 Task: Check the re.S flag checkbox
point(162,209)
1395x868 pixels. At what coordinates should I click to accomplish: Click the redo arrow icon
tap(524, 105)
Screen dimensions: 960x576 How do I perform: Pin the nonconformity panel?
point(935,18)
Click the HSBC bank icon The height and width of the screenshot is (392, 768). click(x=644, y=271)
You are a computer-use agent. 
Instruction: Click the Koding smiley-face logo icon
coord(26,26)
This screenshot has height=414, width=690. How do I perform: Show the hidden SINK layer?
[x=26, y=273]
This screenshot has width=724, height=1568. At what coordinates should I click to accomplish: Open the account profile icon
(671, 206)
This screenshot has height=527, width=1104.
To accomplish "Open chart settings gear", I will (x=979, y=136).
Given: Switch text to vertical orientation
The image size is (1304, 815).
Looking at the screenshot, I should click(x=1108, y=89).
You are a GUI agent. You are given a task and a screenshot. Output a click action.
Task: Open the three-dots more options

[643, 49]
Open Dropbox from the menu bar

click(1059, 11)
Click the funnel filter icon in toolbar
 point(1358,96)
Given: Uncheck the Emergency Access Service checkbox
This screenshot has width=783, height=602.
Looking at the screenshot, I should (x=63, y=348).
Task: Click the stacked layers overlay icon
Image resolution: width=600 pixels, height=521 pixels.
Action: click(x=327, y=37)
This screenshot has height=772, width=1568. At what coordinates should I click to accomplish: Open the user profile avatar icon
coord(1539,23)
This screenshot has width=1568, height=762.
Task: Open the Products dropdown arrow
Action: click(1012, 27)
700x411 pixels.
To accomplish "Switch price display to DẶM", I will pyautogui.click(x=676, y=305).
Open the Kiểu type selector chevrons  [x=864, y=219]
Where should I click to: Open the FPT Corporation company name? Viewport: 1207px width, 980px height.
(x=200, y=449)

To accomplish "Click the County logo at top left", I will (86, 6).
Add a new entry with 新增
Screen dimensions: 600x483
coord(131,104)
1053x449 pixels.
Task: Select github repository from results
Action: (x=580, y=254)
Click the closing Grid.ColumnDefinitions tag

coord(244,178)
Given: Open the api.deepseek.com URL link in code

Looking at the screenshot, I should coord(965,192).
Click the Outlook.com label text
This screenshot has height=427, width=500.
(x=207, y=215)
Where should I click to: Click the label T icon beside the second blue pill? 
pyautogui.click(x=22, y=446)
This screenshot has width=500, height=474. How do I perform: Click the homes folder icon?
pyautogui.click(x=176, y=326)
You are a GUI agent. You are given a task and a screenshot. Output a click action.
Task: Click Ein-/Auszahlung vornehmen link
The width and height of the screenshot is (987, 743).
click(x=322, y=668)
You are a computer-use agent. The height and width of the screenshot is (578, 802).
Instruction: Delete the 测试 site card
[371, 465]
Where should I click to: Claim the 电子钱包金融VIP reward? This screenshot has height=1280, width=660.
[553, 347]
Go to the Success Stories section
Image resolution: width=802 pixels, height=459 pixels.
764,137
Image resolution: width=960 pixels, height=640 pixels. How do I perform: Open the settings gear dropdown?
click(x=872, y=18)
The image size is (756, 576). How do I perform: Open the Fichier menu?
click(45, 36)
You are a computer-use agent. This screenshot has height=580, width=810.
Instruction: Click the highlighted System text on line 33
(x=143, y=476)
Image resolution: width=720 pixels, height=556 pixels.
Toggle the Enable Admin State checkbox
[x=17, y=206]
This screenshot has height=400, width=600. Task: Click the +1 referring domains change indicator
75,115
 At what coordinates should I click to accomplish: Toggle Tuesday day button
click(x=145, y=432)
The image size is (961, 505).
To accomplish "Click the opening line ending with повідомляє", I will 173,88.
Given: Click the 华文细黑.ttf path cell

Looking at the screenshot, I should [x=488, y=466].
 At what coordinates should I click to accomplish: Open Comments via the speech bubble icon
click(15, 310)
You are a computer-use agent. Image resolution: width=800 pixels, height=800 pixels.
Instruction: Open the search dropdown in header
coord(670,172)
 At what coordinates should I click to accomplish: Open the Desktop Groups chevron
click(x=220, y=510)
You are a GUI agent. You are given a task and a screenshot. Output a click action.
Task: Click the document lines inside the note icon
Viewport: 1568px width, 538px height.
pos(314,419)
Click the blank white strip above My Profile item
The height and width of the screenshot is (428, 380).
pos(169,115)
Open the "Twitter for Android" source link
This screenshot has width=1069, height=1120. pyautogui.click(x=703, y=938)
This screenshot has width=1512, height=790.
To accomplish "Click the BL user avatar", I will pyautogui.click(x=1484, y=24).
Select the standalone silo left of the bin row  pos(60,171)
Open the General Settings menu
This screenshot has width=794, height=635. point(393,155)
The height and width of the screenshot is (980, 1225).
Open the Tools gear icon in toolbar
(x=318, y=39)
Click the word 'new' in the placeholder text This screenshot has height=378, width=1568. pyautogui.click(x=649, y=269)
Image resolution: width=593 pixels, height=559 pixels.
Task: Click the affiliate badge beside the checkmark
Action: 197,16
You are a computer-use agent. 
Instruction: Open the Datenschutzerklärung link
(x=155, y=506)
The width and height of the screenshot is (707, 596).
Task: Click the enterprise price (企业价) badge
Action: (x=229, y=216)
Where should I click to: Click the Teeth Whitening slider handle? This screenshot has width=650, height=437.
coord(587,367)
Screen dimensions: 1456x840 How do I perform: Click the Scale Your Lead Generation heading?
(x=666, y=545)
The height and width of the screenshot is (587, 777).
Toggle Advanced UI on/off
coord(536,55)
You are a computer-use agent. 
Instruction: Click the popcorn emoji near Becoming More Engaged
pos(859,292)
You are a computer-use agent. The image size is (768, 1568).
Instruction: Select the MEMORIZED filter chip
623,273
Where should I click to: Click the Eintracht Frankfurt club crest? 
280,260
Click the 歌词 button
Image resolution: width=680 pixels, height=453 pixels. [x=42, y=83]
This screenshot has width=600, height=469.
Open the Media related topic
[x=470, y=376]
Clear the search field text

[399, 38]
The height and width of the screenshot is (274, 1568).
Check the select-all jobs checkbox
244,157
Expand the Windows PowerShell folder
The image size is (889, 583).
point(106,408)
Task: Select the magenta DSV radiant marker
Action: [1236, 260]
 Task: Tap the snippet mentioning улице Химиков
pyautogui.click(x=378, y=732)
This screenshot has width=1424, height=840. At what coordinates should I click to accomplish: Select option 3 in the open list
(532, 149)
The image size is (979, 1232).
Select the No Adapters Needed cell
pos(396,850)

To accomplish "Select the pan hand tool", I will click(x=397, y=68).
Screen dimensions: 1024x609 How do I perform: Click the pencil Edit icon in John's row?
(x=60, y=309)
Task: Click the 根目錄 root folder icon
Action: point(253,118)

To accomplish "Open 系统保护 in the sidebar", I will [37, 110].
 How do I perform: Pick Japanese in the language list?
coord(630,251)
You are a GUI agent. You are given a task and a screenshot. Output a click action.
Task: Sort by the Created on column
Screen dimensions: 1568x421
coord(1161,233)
■ ■ ■
### EXERCISE PROMPT
Please reproduce the records exactly, without leaving any out.

### SOLVED EXERCISE
 Task: Check the re.S flag checkbox
point(162,209)
1395x868 pixels. At what coordinates should I click to accomplish: Click the redo arrow icon
tap(524, 105)
Screen dimensions: 960x576 How do I perform: Pin the nonconformity panel?
point(935,18)
Click the HSBC bank icon The height and width of the screenshot is (392, 768). click(x=644, y=271)
You are a computer-use agent. 
Instruction: Click the Koding smiley-face logo icon
coord(26,26)
This screenshot has height=414, width=690. How do I perform: Show the hidden SINK layer?
[x=26, y=273]
This screenshot has width=724, height=1568. At what coordinates should I click to accomplish: Open the account profile icon
(671, 206)
This screenshot has height=527, width=1104.
To accomplish "Open chart settings gear", I will (x=979, y=136).
Given: Switch text to vertical orientation
The image size is (1304, 815).
Looking at the screenshot, I should click(x=1108, y=89).
You are a GUI agent. You are given a task and a screenshot. Output a click action.
Task: Open the three-dots more options

[643, 49]
Open Dropbox from the menu bar

click(1059, 11)
Click the funnel filter icon in toolbar
 point(1358,96)
Given: Uncheck the Emergency Access Service checkbox
This screenshot has width=783, height=602.
Looking at the screenshot, I should (x=63, y=348).
Task: Click the stacked layers overlay icon
Image resolution: width=600 pixels, height=521 pixels.
Action: click(x=327, y=37)
This screenshot has height=772, width=1568. At what coordinates should I click to accomplish: Open the user profile avatar icon
coord(1539,23)
This screenshot has width=1568, height=762.
Task: Open the Products dropdown arrow
Action: click(1012, 27)
700x411 pixels.
To accomplish "Switch price display to DẶM", I will pyautogui.click(x=676, y=305).
Open the Kiểu type selector chevrons  [x=864, y=219]
Where should I click to: Open the FPT Corporation company name? Viewport: 1207px width, 980px height.
(x=200, y=449)

To accomplish "Click the County logo at top left", I will (86, 6).
Add a new entry with 新增
Screen dimensions: 600x483
coord(131,104)
1053x449 pixels.
Task: Select github repository from results
Action: (x=580, y=254)
Click the closing Grid.ColumnDefinitions tag

coord(244,178)
Given: Open the api.deepseek.com URL link in code

Looking at the screenshot, I should coord(965,192).
Click the Outlook.com label text
This screenshot has height=427, width=500.
(x=207, y=215)
Where should I click to: Click the label T icon beside the second blue pill? 
pyautogui.click(x=22, y=446)
This screenshot has width=500, height=474. How do I perform: Click the homes folder icon?
pyautogui.click(x=176, y=326)
You are a GUI agent. You are given a task and a screenshot. Output a click action.
Task: Click Ein-/Auszahlung vornehmen link
The width and height of the screenshot is (987, 743).
click(x=322, y=668)
You are a computer-use agent. The height and width of the screenshot is (578, 802).
Instruction: Delete the 测试 site card
[371, 465]
Where should I click to: Claim the 电子钱包金融VIP reward? This screenshot has height=1280, width=660.
[553, 347]
Go to the Success Stories section
Image resolution: width=802 pixels, height=459 pixels.
764,137
Image resolution: width=960 pixels, height=640 pixels. How do I perform: Open the settings gear dropdown?
click(x=872, y=18)
The image size is (756, 576). How do I perform: Open the Fichier menu?
click(45, 36)
You are a computer-use agent. This screenshot has height=580, width=810.
Instruction: Click the highlighted System text on line 33
(x=143, y=476)
Image resolution: width=720 pixels, height=556 pixels.
Toggle the Enable Admin State checkbox
[x=17, y=206]
This screenshot has height=400, width=600. Task: Click the +1 referring domains change indicator
75,115
 At what coordinates should I click to accomplish: Toggle Tuesday day button
click(x=145, y=432)
The image size is (961, 505).
To accomplish "Click the opening line ending with повідомляє", I will 173,88.
Given: Click the 华文细黑.ttf path cell

Looking at the screenshot, I should [x=488, y=466].
 At what coordinates should I click to accomplish: Open Comments via the speech bubble icon
click(15, 310)
You are a computer-use agent. Image resolution: width=800 pixels, height=800 pixels.
Instruction: Open the search dropdown in header
coord(670,172)
 At what coordinates should I click to accomplish: Open the Desktop Groups chevron
click(x=220, y=510)
You are a GUI agent. You are given a task and a screenshot. Output a click action.
Task: Click the document lines inside the note icon
Viewport: 1568px width, 538px height.
pos(314,419)
Click the blank white strip above My Profile item
The height and width of the screenshot is (428, 380).
pos(169,115)
Open the "Twitter for Android" source link
This screenshot has width=1069, height=1120. pyautogui.click(x=703, y=938)
This screenshot has width=1512, height=790.
To accomplish "Click the BL user avatar", I will pyautogui.click(x=1484, y=24).
Select the standalone silo left of the bin row  pos(60,171)
Open the General Settings menu
This screenshot has width=794, height=635. point(393,155)
The height and width of the screenshot is (980, 1225).
Open the Tools gear icon in toolbar
(x=318, y=39)
Click the word 'new' in the placeholder text This screenshot has height=378, width=1568. pyautogui.click(x=649, y=269)
Image resolution: width=593 pixels, height=559 pixels.
Task: Click the affiliate badge beside the checkmark
Action: 197,16
You are a computer-use agent. 
Instruction: Open the Datenschutzerklärung link
(x=155, y=506)
The width and height of the screenshot is (707, 596).
Task: Click the enterprise price (企业价) badge
Action: (x=229, y=216)
Where should I click to: Click the Teeth Whitening slider handle? This screenshot has width=650, height=437.
coord(587,367)
Screen dimensions: 1456x840 How do I perform: Click the Scale Your Lead Generation heading?
(x=666, y=545)
The height and width of the screenshot is (587, 777).
Toggle Advanced UI on/off
coord(536,55)
You are a computer-use agent. 
Instruction: Click the popcorn emoji near Becoming More Engaged
pos(859,292)
You are a computer-use agent. The image size is (768, 1568).
Instruction: Select the MEMORIZED filter chip
623,273
Where should I click to: Click the Eintracht Frankfurt club crest? 
280,260
Click the 歌词 button
Image resolution: width=680 pixels, height=453 pixels. [x=42, y=83]
This screenshot has width=600, height=469.
Open the Media related topic
[x=470, y=376]
Clear the search field text

[399, 38]
The height and width of the screenshot is (274, 1568).
Check the select-all jobs checkbox
244,157
Expand the Windows PowerShell folder
The image size is (889, 583).
point(106,408)
Task: Select the magenta DSV radiant marker
Action: [1236, 260]
 Task: Tap the snippet mentioning улице Химиков
pyautogui.click(x=378, y=732)
This screenshot has width=1424, height=840. At what coordinates should I click to accomplish: Select option 3 in the open list
(532, 149)
The image size is (979, 1232).
Select the No Adapters Needed cell
pos(396,850)

To accomplish "Select the pan hand tool", I will click(x=397, y=68).
Screen dimensions: 1024x609 How do I perform: Click the pencil Edit icon in John's row?
(x=60, y=309)
Task: Click the 根目錄 root folder icon
Action: point(253,118)

To accomplish "Open 系统保护 in the sidebar", I will [37, 110].
 How do I perform: Pick Japanese in the language list?
coord(630,251)
You are a GUI agent. You are given a task and a screenshot. Output a click action.
Task: Sort by the Created on column
Screen dimensions: 1568x421
coord(1161,233)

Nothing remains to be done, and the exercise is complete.